Bench Memos

Law & the Courts

A Balanced Decision on Presidential Immunity

In Trump v. United States, the Supreme Court faced a question of first impression about the scope of a former president’s immunity, if any, from criminal prosecution for conduct alleged to involve official acts. By a 6–3 vote, the majority crafted a sensible rule, balancing the commonsense notion that presidents are subject to liability for private actions with the constitutionally inescapable position that presidents must be able to exercise Article II power without fear of criminal liability or even probes into their motivations.

In the majority opinion, authored by Chief Justice John Roberts, the Court noted the threat to a president’s ability to do his job boldly if he were immediately faced with a bevy of lawsuits upon leaving office—something that until recently was almost unheard-of but may be part of the new normal in our current environment of lawfare and polarization. By the Court’s holding, that translated into absolute immunity “[a]t least with respect to the President’s exercise of his core constitutional powers . . . . As for his remaining official actions, he is also entitled to immunity,” but the Court did not decide whether that immunity would be absolute or presumptive. Presumptive immunity would entail immunity from criminal prosecution unless the government could show that the prosecution would not pose any “dangers of intrusion on the authority and functions of the Executive Branch.”

Going forward, courts determining whether an action is covered by immunity will begin by assessing the president’s authority to take that action under the Constitution. And “once it is determined that the President acted within the scope of his exclusive authority, his discretion in exercising such authority cannot be subject to further judicial examination.”

The Court did not confer immunity for allegations involving Trump’s private, non-official acts, and neither side disputed that unofficial acts committed while in office can be subject to criminal prosecution. Both sides agreed that some of the acts alleged were private, but they disagreed on which ones should be so classified.

The Court’s decision did not undertake anything like a comprehensive categorization of the allegations that arose in the underlying prosecution. Allegations involving President Trump’s discussions with senior Justice Department officials regarding the 2020 election received absolute immunity from prosecution because “[i]nvestigative and prosecutorial decisionmaking is the special province of the Executive Branch, and the Constitution vests the entirety of the executive power in the President” (citations and internal quotation marks omitted). But the district court will assess on remand whether and to what extent the rest of the alleged conduct in the indictment is entitled to immunity. Allegations stemming from Trump’s conversations with Vice-President Pence (who acted as both a presidential advisor and as president of the Senate) about the January 6 certification proceeding implicated presumptive immunity, leaving the burden on the government to demonstrate in district court that the prosecution will not endanger executive branch authority and functions. Still other allegations involving interactions with state officials, private parties, and the general public, were remanded for determination on whether the former president’s conduct qualifies as official or unofficial. During oral argument, Justice Amy Coney Barrett seemed to elicit a concession from Trump’s attorney that allegations about the president’s dealings with private attorneys and a political consultant in connection with the 2020 election were private, but the Court’s decision did not venture that far with its conclusions. Also remanded were the “necessarily factbound” and potentially “challenging” questions of how to characterize Trump’s relevant tweets and January 6 speech to gathered supporters. None of that stopped the dissent, written by Justice Sonia Sotomayor, from glossing over what the Court actually did. The dissent drew the unwarranted conclusions that “the category of Presidential action that can be deemed ‘unofficial’” would be “vanishingly small” and that “[i]n every use of official power, the President is now a king above the law.”
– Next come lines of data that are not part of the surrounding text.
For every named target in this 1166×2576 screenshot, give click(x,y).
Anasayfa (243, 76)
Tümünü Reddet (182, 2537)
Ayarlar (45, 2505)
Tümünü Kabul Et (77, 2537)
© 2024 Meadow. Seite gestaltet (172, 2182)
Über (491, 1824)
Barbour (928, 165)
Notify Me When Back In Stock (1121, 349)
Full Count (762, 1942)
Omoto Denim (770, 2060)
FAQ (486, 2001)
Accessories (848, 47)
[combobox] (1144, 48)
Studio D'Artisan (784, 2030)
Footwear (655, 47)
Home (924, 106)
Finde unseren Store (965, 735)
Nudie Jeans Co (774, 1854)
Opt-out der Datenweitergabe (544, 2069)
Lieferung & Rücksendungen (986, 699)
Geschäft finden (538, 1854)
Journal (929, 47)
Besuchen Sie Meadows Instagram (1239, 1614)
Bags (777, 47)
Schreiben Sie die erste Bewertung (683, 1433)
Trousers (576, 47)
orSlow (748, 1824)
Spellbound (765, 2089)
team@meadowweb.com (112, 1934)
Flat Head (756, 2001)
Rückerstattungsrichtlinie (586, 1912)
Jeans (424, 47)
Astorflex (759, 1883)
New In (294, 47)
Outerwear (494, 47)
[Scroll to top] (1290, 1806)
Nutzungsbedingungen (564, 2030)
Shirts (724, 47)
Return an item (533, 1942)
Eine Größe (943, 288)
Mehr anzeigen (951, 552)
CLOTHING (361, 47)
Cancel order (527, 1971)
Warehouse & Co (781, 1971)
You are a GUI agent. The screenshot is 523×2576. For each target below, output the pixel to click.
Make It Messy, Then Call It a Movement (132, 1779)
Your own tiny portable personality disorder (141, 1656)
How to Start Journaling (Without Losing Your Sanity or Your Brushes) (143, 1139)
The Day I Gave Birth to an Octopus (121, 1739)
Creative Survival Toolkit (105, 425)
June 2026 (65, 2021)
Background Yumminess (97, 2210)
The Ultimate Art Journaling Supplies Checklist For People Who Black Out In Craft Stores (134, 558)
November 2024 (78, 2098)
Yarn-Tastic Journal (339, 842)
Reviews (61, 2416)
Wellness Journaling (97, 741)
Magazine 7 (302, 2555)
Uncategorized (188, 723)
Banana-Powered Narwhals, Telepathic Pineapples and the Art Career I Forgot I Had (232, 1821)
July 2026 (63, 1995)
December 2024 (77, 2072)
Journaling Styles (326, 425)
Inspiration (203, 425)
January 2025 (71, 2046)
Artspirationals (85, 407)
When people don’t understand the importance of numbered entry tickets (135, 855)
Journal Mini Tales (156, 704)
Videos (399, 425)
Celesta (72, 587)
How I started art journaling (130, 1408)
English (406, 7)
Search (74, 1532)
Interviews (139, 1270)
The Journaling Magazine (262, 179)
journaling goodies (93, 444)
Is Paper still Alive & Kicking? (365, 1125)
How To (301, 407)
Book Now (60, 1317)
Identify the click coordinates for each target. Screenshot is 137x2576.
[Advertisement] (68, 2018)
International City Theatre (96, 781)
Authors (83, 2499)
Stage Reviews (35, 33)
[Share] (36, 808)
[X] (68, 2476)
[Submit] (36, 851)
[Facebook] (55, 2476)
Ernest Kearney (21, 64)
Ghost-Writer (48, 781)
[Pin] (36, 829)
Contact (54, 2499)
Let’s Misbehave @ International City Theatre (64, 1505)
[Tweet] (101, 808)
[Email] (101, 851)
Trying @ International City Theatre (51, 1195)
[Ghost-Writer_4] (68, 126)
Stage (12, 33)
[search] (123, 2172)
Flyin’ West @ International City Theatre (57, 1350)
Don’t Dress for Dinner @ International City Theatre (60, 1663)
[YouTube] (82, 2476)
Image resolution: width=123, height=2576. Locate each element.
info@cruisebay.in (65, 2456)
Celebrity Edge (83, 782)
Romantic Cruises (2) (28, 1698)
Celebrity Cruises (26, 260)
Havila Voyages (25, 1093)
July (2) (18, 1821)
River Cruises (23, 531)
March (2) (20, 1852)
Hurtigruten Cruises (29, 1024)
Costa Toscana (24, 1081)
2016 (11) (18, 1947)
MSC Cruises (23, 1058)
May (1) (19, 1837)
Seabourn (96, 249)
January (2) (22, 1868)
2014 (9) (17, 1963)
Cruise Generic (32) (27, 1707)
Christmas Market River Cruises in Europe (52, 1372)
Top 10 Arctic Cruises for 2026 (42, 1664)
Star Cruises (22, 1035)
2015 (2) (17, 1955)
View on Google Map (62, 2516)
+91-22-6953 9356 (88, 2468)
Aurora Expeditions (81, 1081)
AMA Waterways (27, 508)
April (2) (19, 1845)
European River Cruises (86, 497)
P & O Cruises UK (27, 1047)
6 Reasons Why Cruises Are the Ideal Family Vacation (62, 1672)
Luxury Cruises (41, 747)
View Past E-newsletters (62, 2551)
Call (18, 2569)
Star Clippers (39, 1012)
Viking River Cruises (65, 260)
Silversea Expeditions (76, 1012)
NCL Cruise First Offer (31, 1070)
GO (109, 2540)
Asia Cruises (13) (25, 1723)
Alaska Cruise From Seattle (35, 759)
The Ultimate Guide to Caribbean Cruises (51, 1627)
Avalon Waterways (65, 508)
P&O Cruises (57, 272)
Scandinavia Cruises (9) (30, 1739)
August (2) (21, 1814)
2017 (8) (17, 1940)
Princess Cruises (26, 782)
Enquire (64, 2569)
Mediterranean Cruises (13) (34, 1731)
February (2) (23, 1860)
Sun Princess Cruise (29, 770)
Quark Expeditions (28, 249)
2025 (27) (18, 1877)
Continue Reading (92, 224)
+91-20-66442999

Monday’s decision makes clear that courts “may not inquire into the President’s motives” when distinguishing official from unofficial conduct. Such a “highly intrusive” inquiry “would risk exposing even the most obvious instances of official conduct to judicial examination on the mere allegation of improper purpose, thereby intruding on the Article II interests that immunity seeks to protect.”

Plenty of critics have objected to the timeline of this litigation, which, regardless of how the Court decided this case, rendered it highly unlikely that Trump would be convicted of any charges before election day. For that we can thank the Justice Department and Jack Smith. They could have brought his prosecution much earlier.

The Court’s decision may undercut Biden’s attempt to use government prosecutors to attack his political rival, but in the long term it will benefit him, as it does Trump, by shielding him from liability for his own actions in office.